* [What to produce]: Carry on the commentary about Jon Stewart's interview with Mitch Daniels, picking up right after its last sentence.

* [Passage]:
------------------------------------------------------------------------

Stewart did a pretty good job, apart from all the apologizing. True, I had a vested interest in this one, whereas the Poor Wife and I usually skip his political interviews altogether and head straight for Colbert. I hope America--or at least that part of it I have any hope left for--truly appreciated the President it didn't get.
OKAY, so there ain't much to be said for the Extended Mix over the broadcast version. Not a big surprise, because Daniels has one answer, and isn't used to hearing the question it goes with.
That's his schtick, and that's the response to President Mitch Daniels? He's 62 years old, and he talks like a fairly bright high-school senior who thinks he's twice as bright as he is. And once again, this is the result of forty years, now, of American "conservatives" talking only to themselves. The thirty-years-and-counting disaster Capital-R Reagan Republicanism has wrought on Americans of Less Than Independent Wealth--thirty years of precisely his policies--lies behind the man like a tornado-blasted trailer park, and he talks This Way to Prosperity, Folks! Sure, the man is a professional liar, so it can be tough to know exactly where the line is drawn between open-mouthed credulity and sheer horseshit. (I know Jon Stewart doesn't want to hear me talking like that. Conversely, I don't want to hear Jon Stewart apologizing for lumping Mitch Daniels in with the rest of America's Pirate Class just because Daniels objects. For that matter, I don't need to hear Stewart say that "everyone basically agrees" that we have to slash "entitlements" during a fifteen-minute discussion of the Deficit which never once mentions Defense spending. We're not going to achieve national unity--assuming anybody wants to--when you can't even believe the things that come out of some people's mouths.)

------------------------------------------------------------------------

* [Source excerpt]:
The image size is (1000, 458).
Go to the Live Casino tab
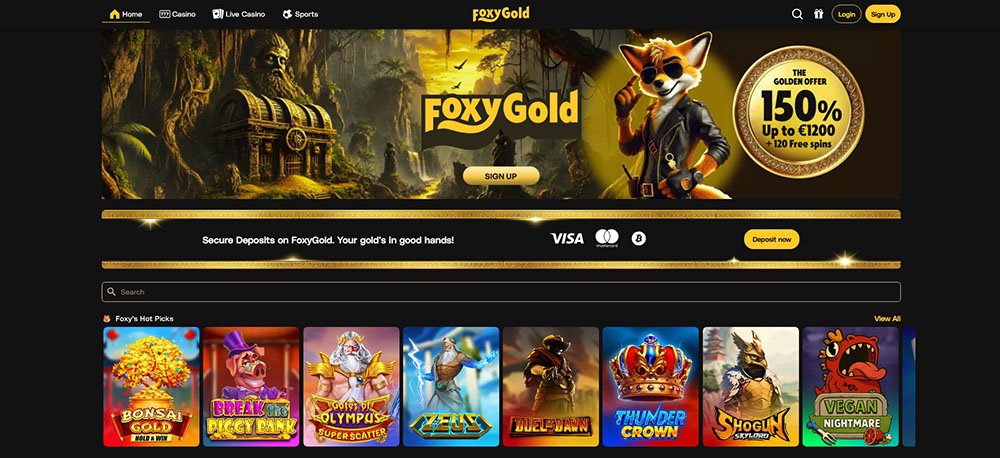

------------------------------------------------------------------------

* [Reply]:
Somebody at Hoover, or Hudson, or Heritage, gave Mitch his one talking point: that revenue actually increased after the Bush Tax Cuts, relative to GDP; this, not surprisingly, turns out to depend on who's counting and where they choose to start and stop, and what they choose to ignore in the interim. Tax revenues were higher in the 1990s (again, relative to GDP) than they were in the Naughts. Isn't that the end of the argument? And those tax cuts were supposed to make the GDP zoom, which…lemme look that up…they didn't. So tax cutting benefits from its own lyin' incompetence. Much like Mitch Daniels.
(In fact, revenues have plummeted every time we've enacted this miracle cure, to the extent that the new argument seems to be that Tax Cuts don't claim to increase revenues, just increase the amount of money in rich people's pockets. Thanks for clearing that up.)
Wasn't Me Who Said That! and I Don't Know How You Got that Impression! That's Daniels' Defense, too, and you can't really fault him much since, as a Republican, he's never been required to play any his adult life. He told Stewart twice that Jon was talkin' to the wrong man. Daniels, it turns out, is fully in favor of revenue enhancement. He's just metaphysically certain that none of it should come from wealthy people. Dunno how anybody misses the distinction. (I kept waiting for Stewart to push it to the point that Daniels would say, "Hell, I raised sales taxes 17%!")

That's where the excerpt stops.